The Saturday conference, held just two days after Ontario's top court quashed a man's 37-year-old murder conviction, also heard Canada needs an independent agency to investigate claims that an innocent person is languishing in jail.
The forum at York University, organized by the school's Criminology Society, featured three men who fought lengthy battles to have their murder convictions overturned, and one still fighting to clear his name.
One of them, William Mullins-Johnson, who spent 12 years in prison after being convicted of raping and suffocating his four-year-old niece, said those involved in wrongful convictions need to be held to account.
Mullins-Johnson was ultimately exonerated after experts concluded the young girl had died of natural causes and no crime had occurred.
“Injustice has been corrected, but there is no justice served here,” he said.
“Hold the ones that did this to people like us criminally responsible and send them to jail.”
Even so, Mullins-Johnson doubted anyone could devise a fool-proof method of preventing wrongful convictions.
“They're built into the system,” he said.
Rob Baltovich, who was acquitted last year of killing his girlfriend in Toronto after he spent eight years in prison, said people have to “think critically” in cases involving the criminal justice system, he said.
“Don't just take the word of a person in authority. Ask questions.”

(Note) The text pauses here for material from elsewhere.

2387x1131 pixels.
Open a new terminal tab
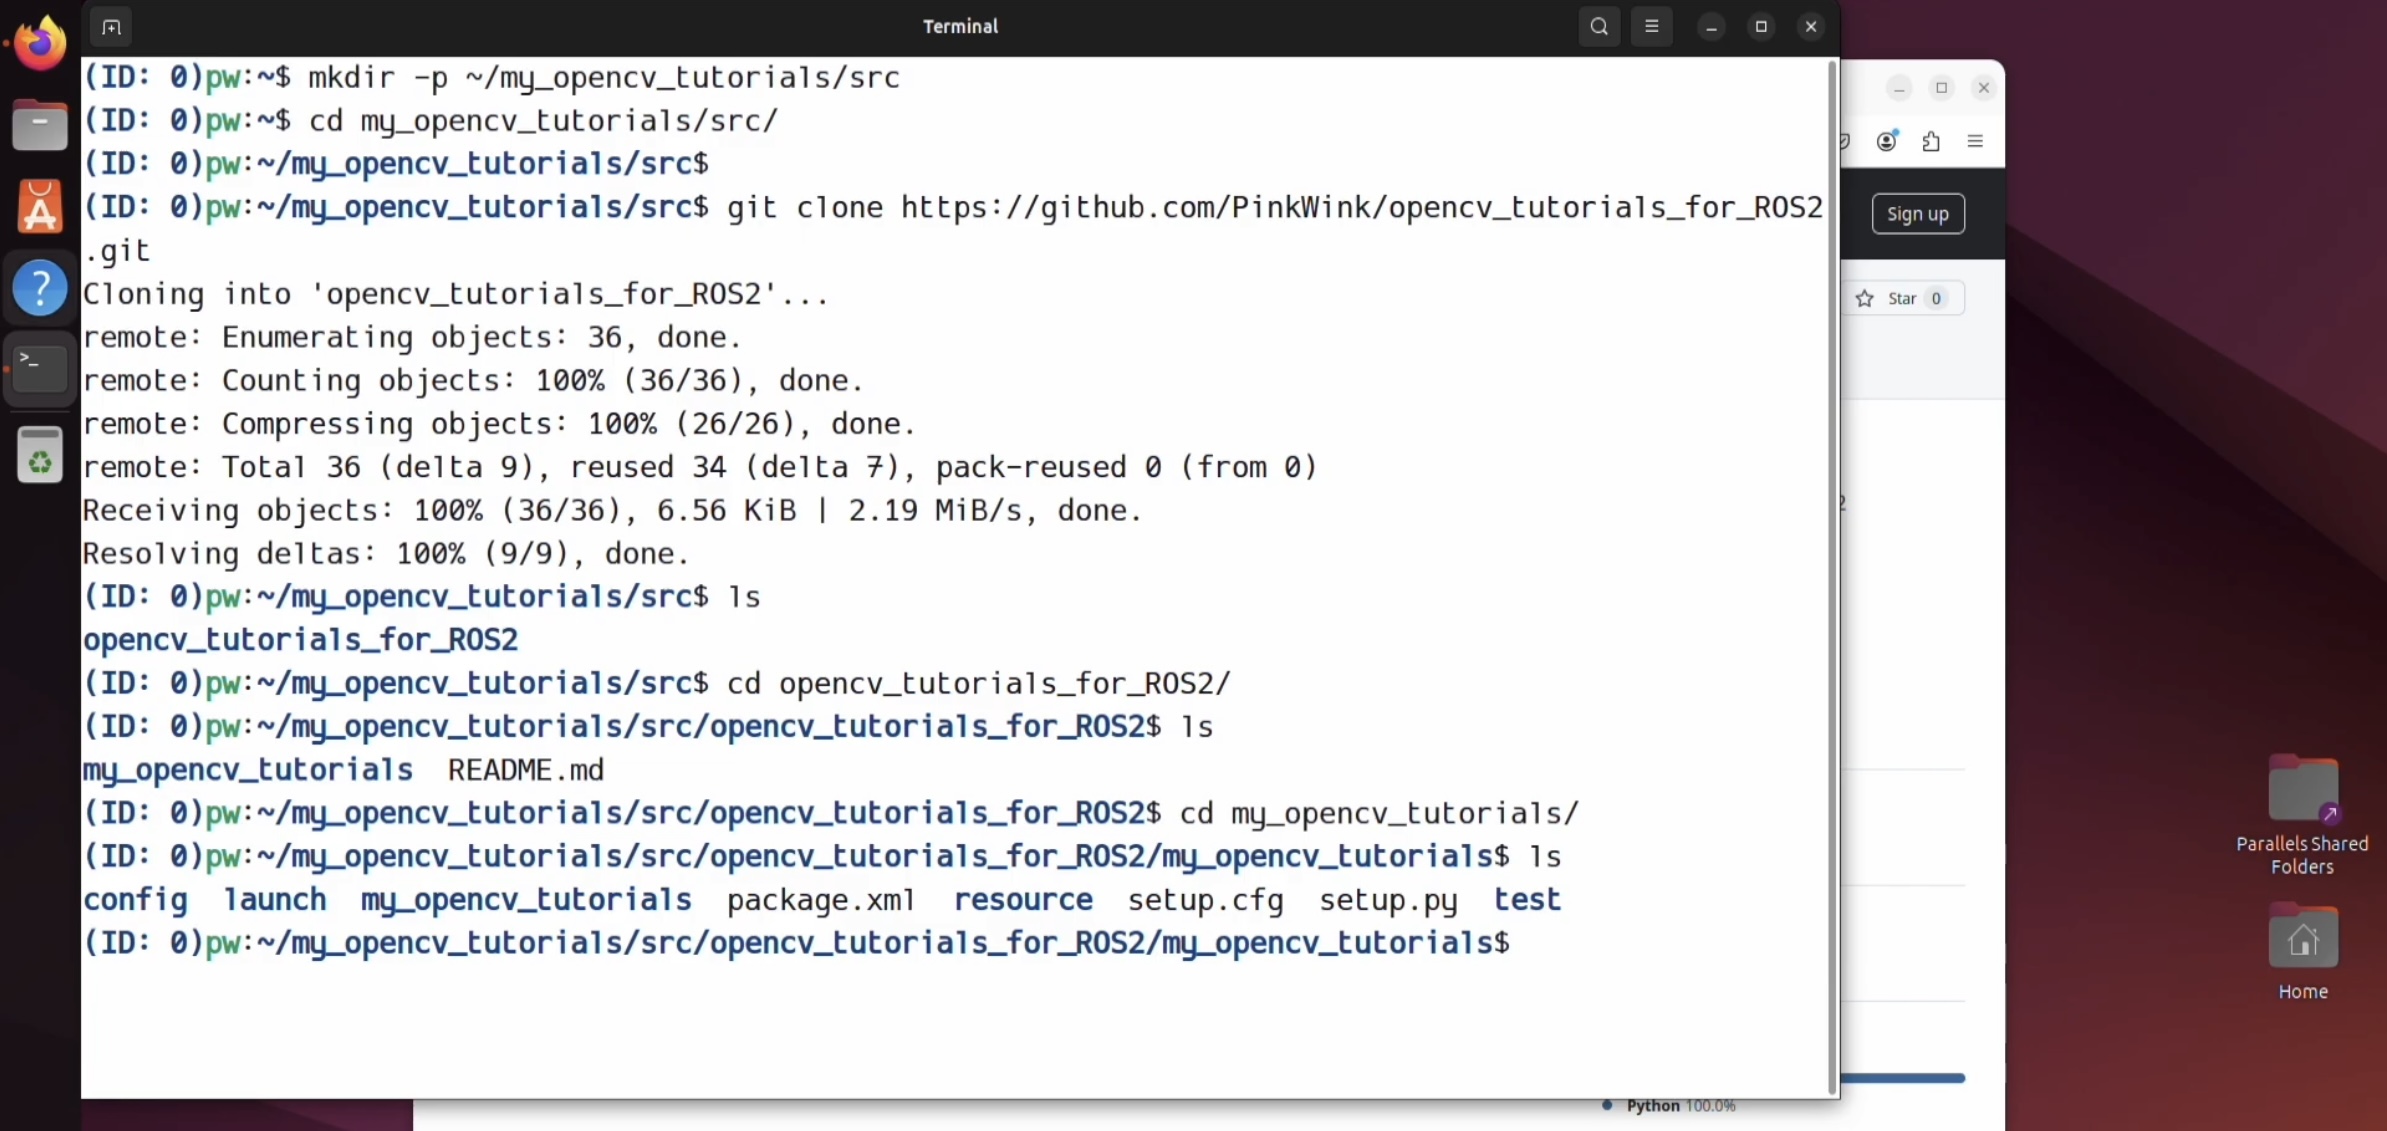(x=111, y=27)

Baltovich warned against tunnel vision — when police and prosecutors focus on a suspect to the exclusion of others and often taint witnesses in the process.
They then tend to ignore evidence an accused is innocent, he said, because no one wants to admit a mistake might have been made.

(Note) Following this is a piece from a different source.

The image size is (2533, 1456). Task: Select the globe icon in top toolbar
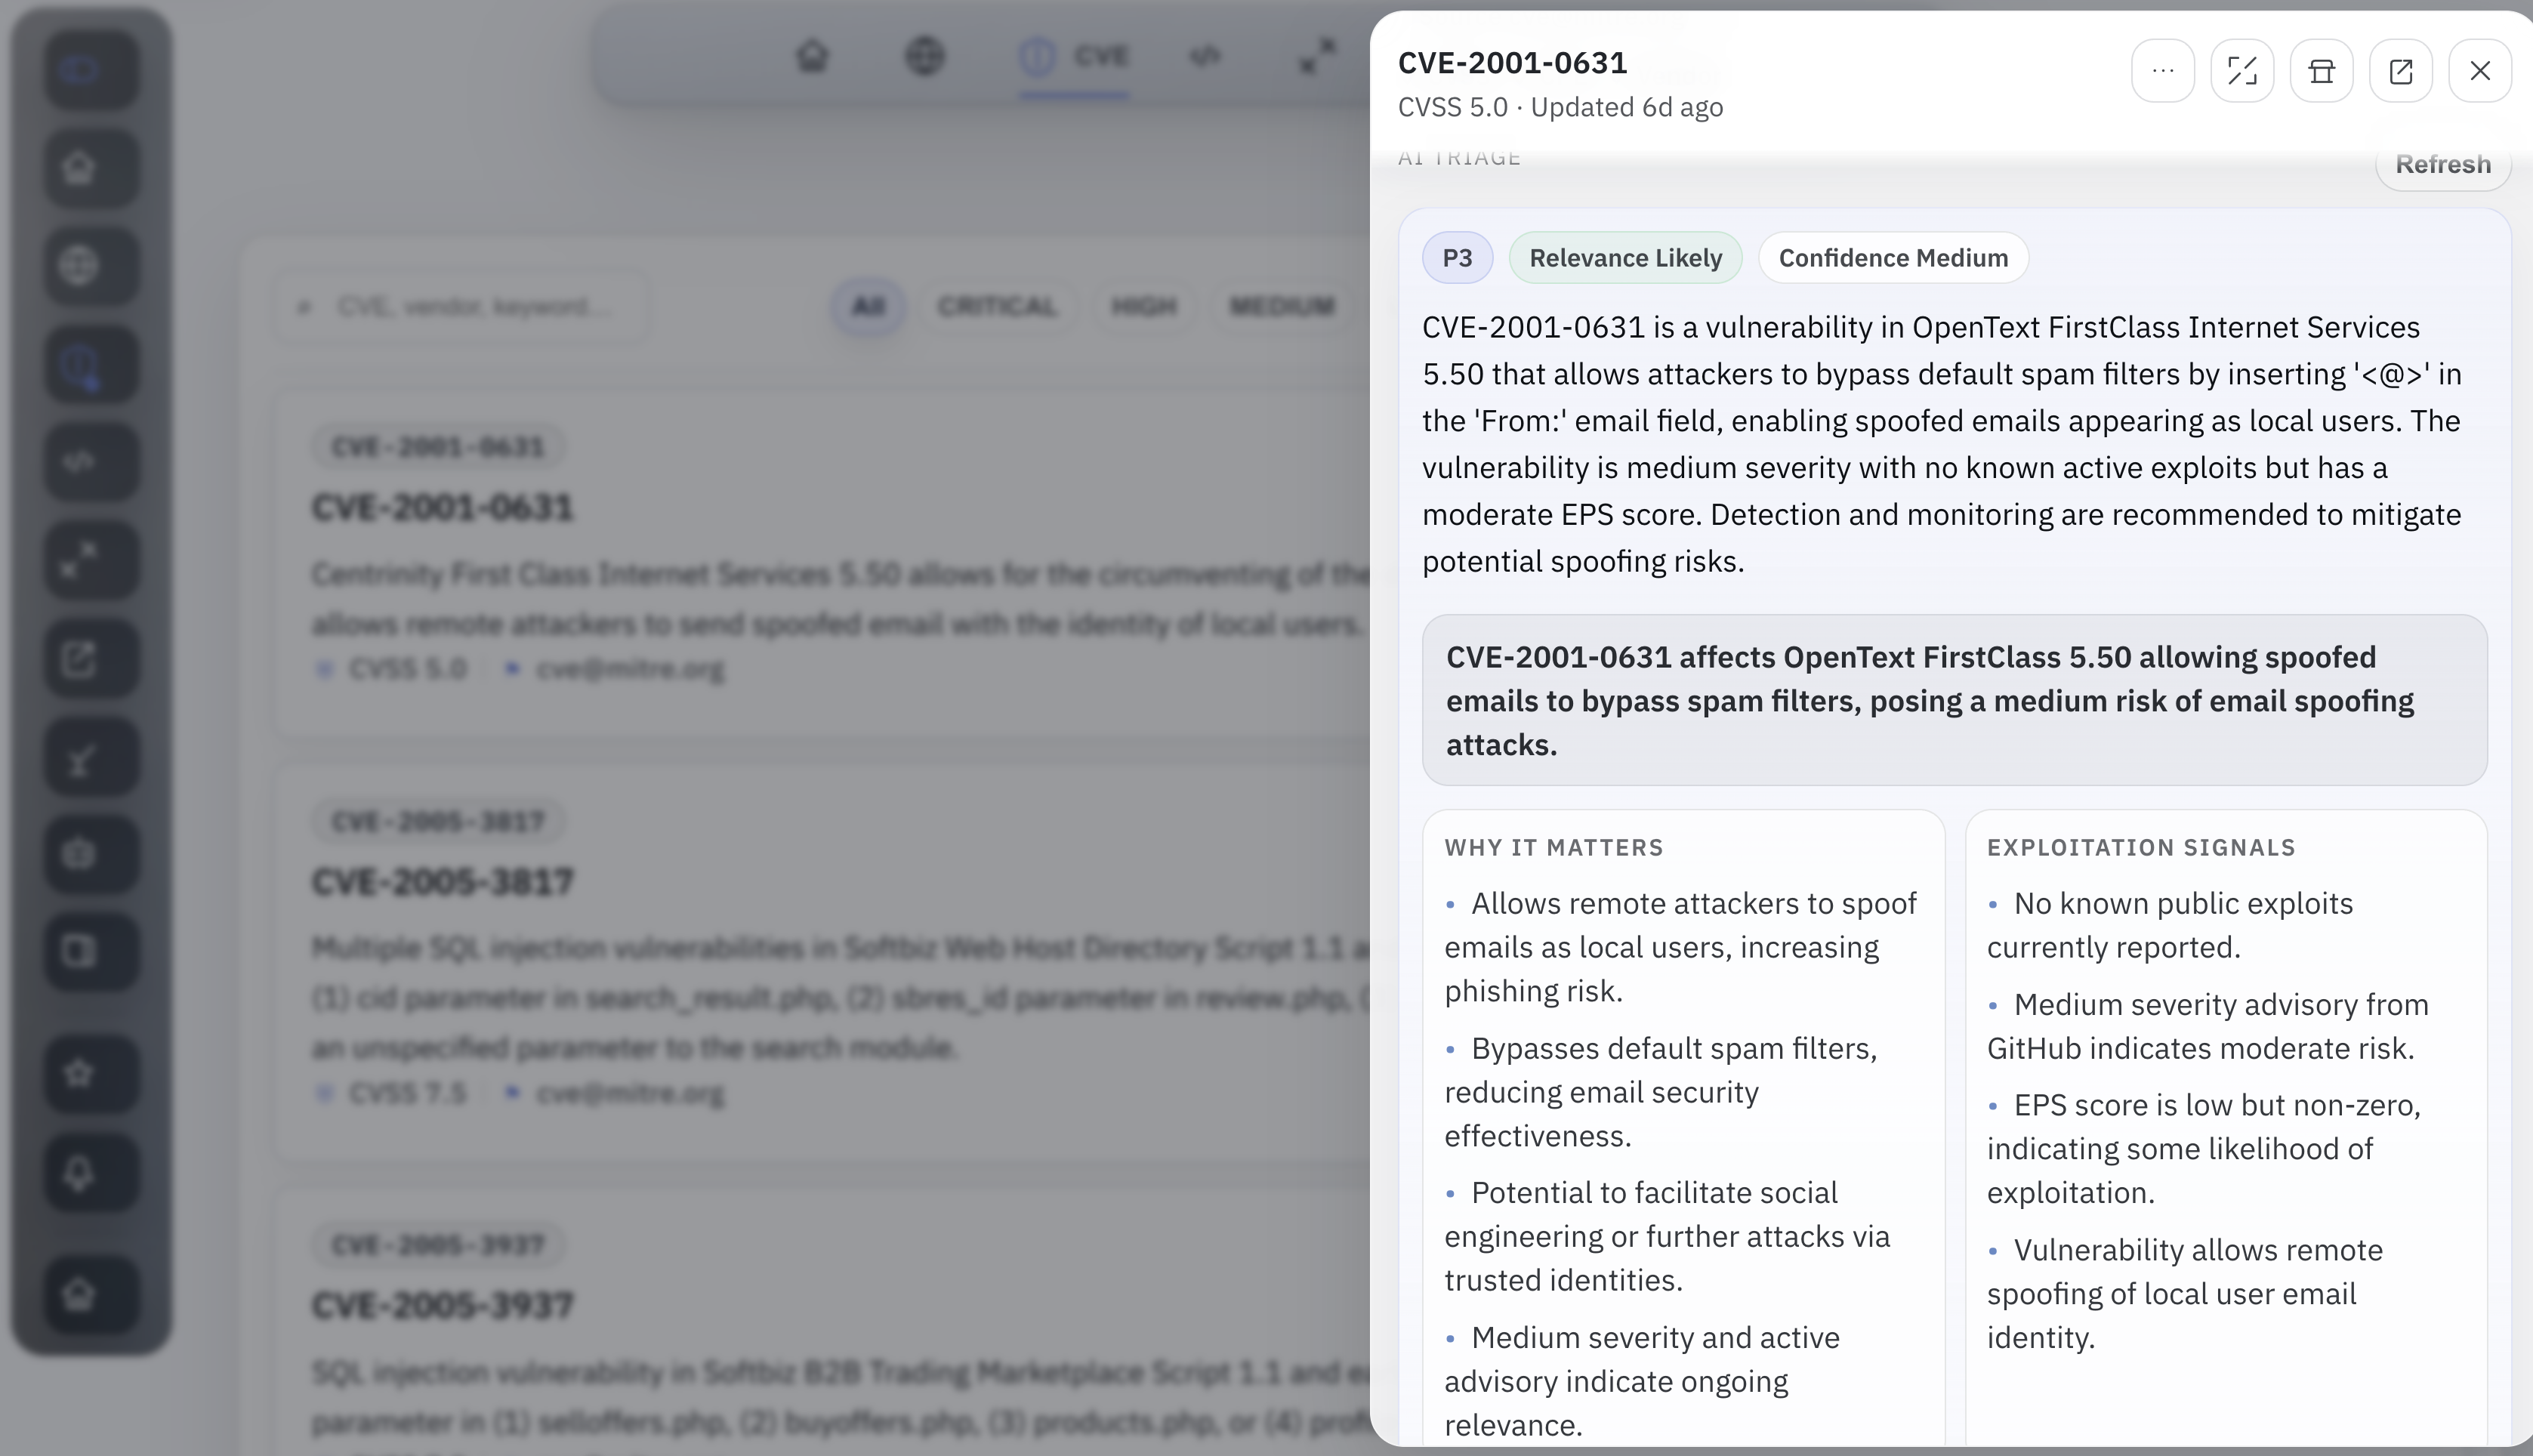point(924,57)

“Who wants to take responsibility for that?” Baltovich said.
University of Toronto law professor Kent Roach said the main reasons for wrongful convictions are faulty witness identification, witnesses such as paid informants who lie and flawed expert evidence.
Roach said Canada needs a publicly funded, independent agency — along the lines of the Criminal Cases Review Commission in Britain — which has the power to delve into possible miscarriages of justice.
Such an agency would take the politics out of such probes and ease pressure on groups such as the Association in Defence of the Wrongfully Convicted, which lack the manpower and finances to deal with a myriad of cases, he said.
Ottawa has so far refused to set up such a body.
“That is just wrong,” Roach said.
Alain Olivier, a Quebecer who spent more than eight years in jail in Thailand for drug dealing after initially being sentenced to death, said he was still fighting to clear his name.
Olivier maintains he was the victim of an RCMP sting gone wrong — that police knew they had mistaken him for his twin brother but refused to admit it.
Public pressure is critical in forcing authorities to take another look at such cases, he said.
“They all thought I would die in Thailand,” he said. “They try to exhaust everybody until somebody dies.”
Also on the panel was Romeo Phillion, who initially confessed to killing an Ottawa firefighter in 1967, then spent 31 years in prison protesting he had nothing to do with the murder.
Phillion's murder conviction was quashed on Thursday and a new trial ordered.